Continue the Managed Inference concepts glossary below, beginning directly after its last sentence.

[EXTRACTED TEXT]

================

Managed Inference - Concepts
Allowed IPs
Allowed IPs are single IPs or IP blocks that have the required permissions to remotely access a deployment. They allow you to define which host and networks can connect to your Managed Inference endpoints. You can add, edit, or delete allowed IPs. In the absence of allowed IPs, all IP addresses are allowed by default.
Access control is handled directly at the network level by Load Balancers, making the filtering more efficient and universal and relieving the Managed Inference server from this task.
Context size
The context size refers to the length or size of the input text used to generate predictions or responses from a Large Language Model (LLM). It is crucial in determining the model’s understanding of the given prompt or query.
Deployment
A deployment makes a trained language model available for real-world applications. It encompasses tasks such as integrating the model into existing systems, optimizing its performance, and ensuring scalability and reliability.

================

[INFORMATION SUPPLIED]
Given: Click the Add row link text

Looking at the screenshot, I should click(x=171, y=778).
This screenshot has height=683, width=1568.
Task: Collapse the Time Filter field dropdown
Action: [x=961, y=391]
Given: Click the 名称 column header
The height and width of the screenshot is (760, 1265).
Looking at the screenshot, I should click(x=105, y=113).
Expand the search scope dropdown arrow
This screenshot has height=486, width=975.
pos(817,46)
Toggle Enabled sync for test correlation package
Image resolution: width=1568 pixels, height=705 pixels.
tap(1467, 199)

================

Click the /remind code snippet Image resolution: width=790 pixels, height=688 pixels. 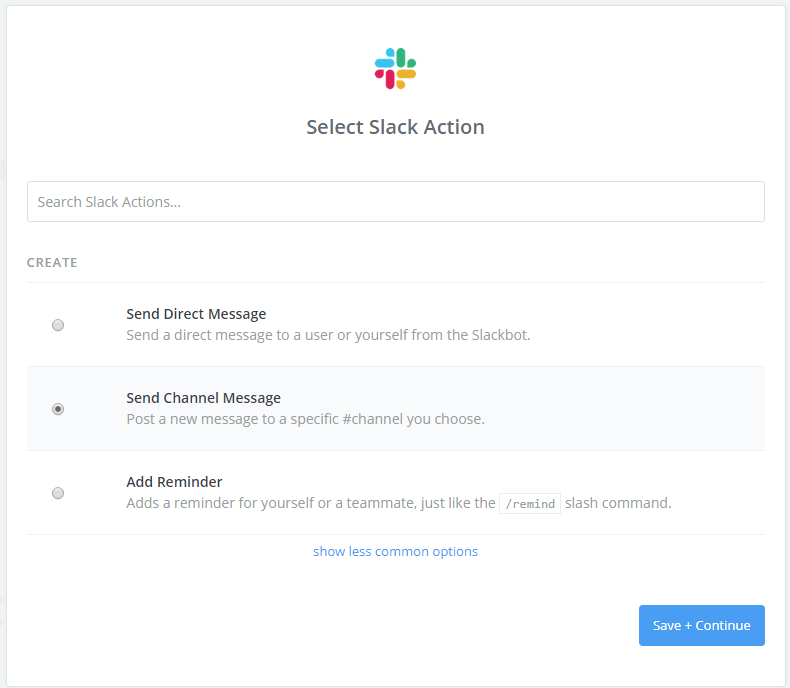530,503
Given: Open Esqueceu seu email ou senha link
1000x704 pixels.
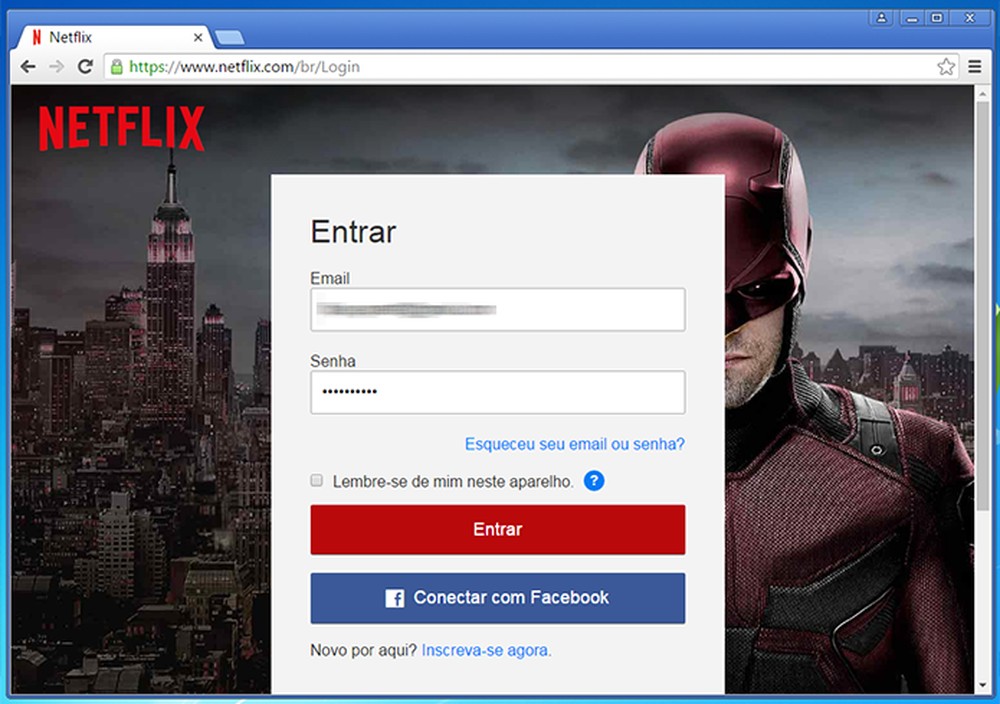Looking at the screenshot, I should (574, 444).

================

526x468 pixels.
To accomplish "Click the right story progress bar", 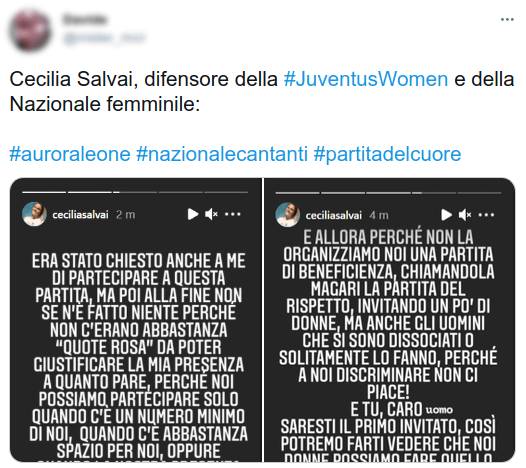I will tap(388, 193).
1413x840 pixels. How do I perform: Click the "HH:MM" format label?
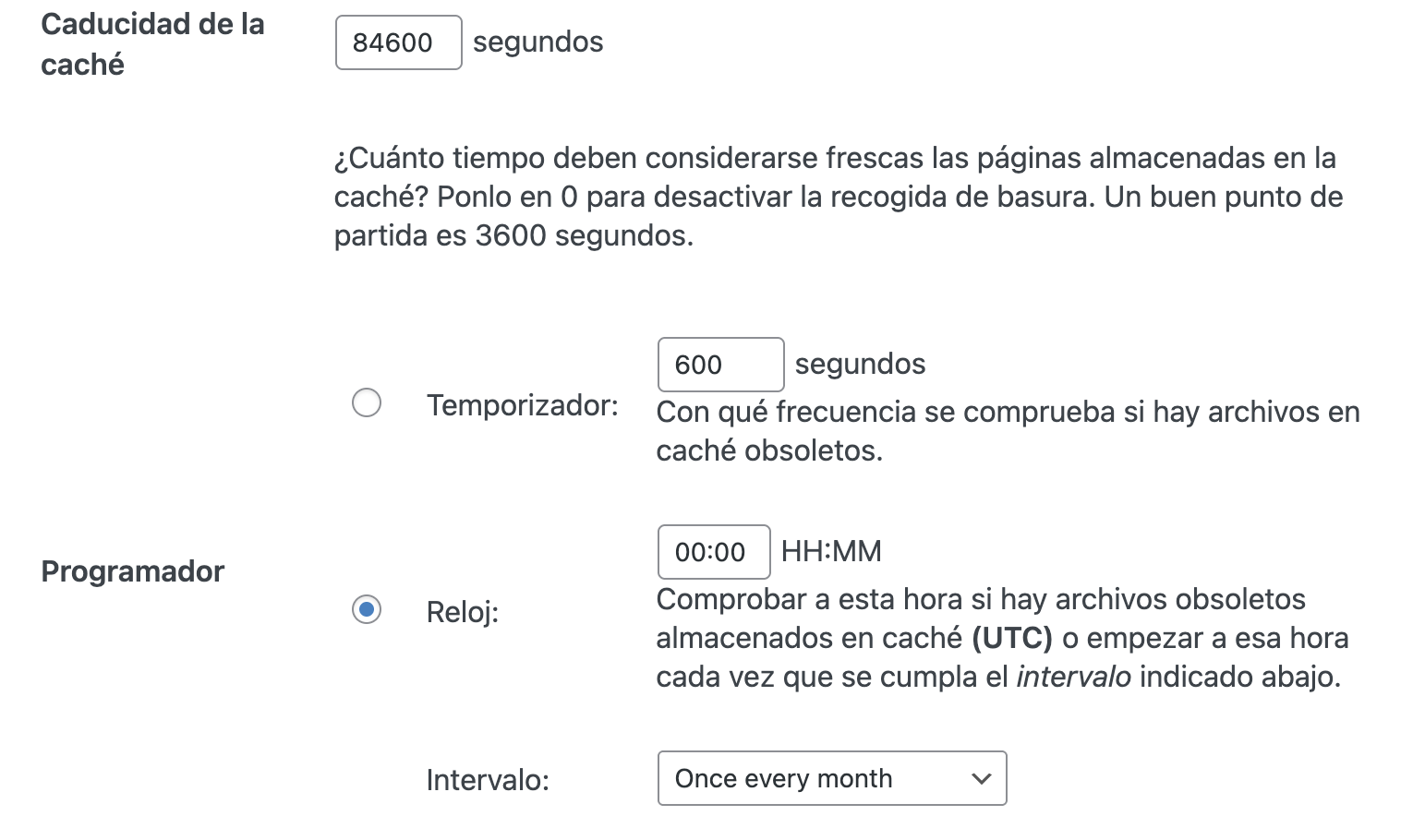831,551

================

[RESULT OF THE EXERCISE]
Embedding models
Embedding models are a representation-learning technique that converts textual data into numerical vectors. These vectors capture semantic information about the text and are often used as input to downstream machine-learning models, or algorithms.
Endpoint
In the context of LLMs, an endpoint refers to a network-accessible URL or interface through which clients can interact with the model for inference tasks. It exposes methods for sending input data and receiving model predictions or responses.
Fine-tuning
Fine-tuning involves further training a pre-trained language model on domain-specific or task-specific data to improve performance on a particular task. This process often includes updating the model’s parameters using a smaller, task-specific dataset.
Few-shot prompting
Few-shot prompting uses the power of language models to generate responses with minimal input, relying on just a handful of examples or prompts. It demonstrates the model’s ability to generalize from limited training data to produce coherent and contextually relevant outputs.
Function calling
Function calling allows a large language model (LLM) to interact with external tools or APIs, executing specific tasks based on user requests. The LLM identifies the appropriate function, extracts the required parameters, and returns the results as structured data, typically in JSON format.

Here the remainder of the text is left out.